As we celebrate Freedom month now would be a great time to have a look at your finances and get a plan in place to become financially free. “Budgeting, saving, clearing debt and consolidating loans are all ways to find this financial freedom,” says Mellony Ramalho, African Bank’s Group Executive: Sales, Branch Network.
She adds that whatever financial situation you may be in, having a plan in place and sticking to the plan is the answer. “You need to sit down and have a good, honest look at your finances. If you’ve never drawn up a budget now is the time to do it. The 50/20/30 rule is a good one to follow. Basically, this rule states that 50% of your budget should go towards paying your fixed expenses (ie bond, rent, car repayments etc), 20% towards your savings and investments and, finally, 30% should be reserved for any additional costs that vary from month to month, such as petrol, groceries, entertainment, eating out, etc.”

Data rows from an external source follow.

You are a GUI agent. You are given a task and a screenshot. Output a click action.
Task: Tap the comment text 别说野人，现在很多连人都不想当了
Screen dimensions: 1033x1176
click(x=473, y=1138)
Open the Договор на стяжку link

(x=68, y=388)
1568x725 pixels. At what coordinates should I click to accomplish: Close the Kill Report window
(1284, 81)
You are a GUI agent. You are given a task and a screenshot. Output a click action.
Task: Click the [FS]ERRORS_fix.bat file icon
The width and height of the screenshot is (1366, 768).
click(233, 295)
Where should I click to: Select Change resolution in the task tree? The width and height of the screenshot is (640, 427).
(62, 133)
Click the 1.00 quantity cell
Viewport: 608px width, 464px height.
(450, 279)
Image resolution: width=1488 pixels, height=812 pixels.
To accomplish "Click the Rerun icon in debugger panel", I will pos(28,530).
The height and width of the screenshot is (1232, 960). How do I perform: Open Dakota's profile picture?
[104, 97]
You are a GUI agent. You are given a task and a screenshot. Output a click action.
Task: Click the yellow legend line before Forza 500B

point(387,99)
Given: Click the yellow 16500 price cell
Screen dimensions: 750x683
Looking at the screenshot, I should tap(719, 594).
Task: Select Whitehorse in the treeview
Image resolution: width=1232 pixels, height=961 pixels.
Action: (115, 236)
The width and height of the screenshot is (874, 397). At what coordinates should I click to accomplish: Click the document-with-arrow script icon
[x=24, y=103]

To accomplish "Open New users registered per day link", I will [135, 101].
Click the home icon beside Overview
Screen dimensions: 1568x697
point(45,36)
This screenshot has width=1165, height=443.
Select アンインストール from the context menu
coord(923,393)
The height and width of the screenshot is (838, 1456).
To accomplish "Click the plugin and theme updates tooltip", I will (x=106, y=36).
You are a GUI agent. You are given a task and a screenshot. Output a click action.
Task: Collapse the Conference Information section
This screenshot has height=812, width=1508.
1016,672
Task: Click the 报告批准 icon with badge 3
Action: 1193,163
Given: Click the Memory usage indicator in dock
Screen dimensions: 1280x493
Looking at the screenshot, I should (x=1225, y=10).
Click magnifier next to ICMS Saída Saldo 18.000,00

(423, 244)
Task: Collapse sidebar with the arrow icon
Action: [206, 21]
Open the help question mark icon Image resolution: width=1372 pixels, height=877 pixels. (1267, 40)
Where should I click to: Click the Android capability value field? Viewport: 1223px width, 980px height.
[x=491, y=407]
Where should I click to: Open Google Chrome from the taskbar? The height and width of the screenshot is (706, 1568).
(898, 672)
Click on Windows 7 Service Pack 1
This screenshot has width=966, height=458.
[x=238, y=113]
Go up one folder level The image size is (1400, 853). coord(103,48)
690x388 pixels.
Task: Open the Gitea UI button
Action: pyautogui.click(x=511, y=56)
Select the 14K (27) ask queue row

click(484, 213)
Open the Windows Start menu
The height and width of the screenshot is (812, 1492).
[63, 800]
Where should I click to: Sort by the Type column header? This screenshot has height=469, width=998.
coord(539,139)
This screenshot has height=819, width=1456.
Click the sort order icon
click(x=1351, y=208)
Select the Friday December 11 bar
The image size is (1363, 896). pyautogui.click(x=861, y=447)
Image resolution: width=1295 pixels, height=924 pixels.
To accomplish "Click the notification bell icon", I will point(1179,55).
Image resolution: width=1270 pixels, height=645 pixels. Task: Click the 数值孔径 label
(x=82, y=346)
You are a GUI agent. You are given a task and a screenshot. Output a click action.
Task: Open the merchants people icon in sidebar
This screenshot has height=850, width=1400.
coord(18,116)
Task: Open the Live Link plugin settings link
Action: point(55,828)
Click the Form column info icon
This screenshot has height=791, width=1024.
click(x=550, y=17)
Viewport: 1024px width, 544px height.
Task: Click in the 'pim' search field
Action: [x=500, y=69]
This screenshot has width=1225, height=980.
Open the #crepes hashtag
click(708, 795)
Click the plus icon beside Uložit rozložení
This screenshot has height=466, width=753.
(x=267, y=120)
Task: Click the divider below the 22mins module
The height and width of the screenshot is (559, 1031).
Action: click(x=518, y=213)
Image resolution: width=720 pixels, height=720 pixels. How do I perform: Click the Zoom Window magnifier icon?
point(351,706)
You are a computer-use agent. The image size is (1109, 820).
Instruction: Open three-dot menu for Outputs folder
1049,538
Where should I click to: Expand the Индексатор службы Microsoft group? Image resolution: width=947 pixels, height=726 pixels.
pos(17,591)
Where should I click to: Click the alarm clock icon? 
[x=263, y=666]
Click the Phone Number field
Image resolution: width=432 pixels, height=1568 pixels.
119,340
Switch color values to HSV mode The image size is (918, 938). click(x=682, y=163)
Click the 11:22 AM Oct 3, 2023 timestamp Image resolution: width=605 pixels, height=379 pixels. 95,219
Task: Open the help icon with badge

Ramalho says learning how to budget properly and sticking to a budget is a discipline that you should practice everyday. “A budget should make provision for the here and now, but also include room for future goals like retirement or education. How well you manage your money and payments now will determine your future financial wellbeing.”
There is no denying the fact that there are months where saving money seems impossible. “However, regardless of the financial pressure that we may feel come month-end, it is also important to remember that saving should take priority,” stresses Ramalho. “Not only will a substantial savings account assist in preparing us for the future but it also opens the door to make dreams and aspirations a reality.”
If you find you are drowning in debt once you’ve done your financial assessment, look at ways to deal with it. “If you are feeling overwhelmed and unsure of how to move forward, speak to an expert. It is so important that you don’t skip payments, make short payments or make late payments. This not only causes unnecessary harassment from creditors, it also brings down your credit score which may potentially put you in a position of being declined credit should you need it in the future. Paying the minimum required instalment every month will assist you in having a healthy credit score.”
Financial institutions offer options to consolidate your loans, which may be the answer for you. “One of the biggest benefits is that instead of having several creditors all with different credit agreements – all with their own terms, monthly fees and interest rates – debt consolidation bundles these payments into one monthly repayment, often lowering the total monthly repayment (cost of credit) and reducing the monthly service fees to the consumer,’ explains Ramalho.
Once you have got on top of your debt, beware of the credit seduction, warns Ramalho. “Credit can be very enticing but you should never extend your credit just because it is offered to you. Credit is expensive. Also understand that plastic money – store cards and credit cards – are debt – and debt is expensive.”
“Remember that you are working towards financial freedom and financial freedom is all about self-control and living within your means. The trick is to differentiate between what are essentials and what you can live without. By cutting out small expenses every month you can save a whole lot in a year. If you are considering a loan for something specific, make sure you weigh up all the costs and know you can afford it before starting the application process. Think rationally and not emotionally. Emotional decisions can often be hasty and we deal with the consequences later. Let’s all work towards releasing ourselves from the stresses of financial burdens this month,” she concludes.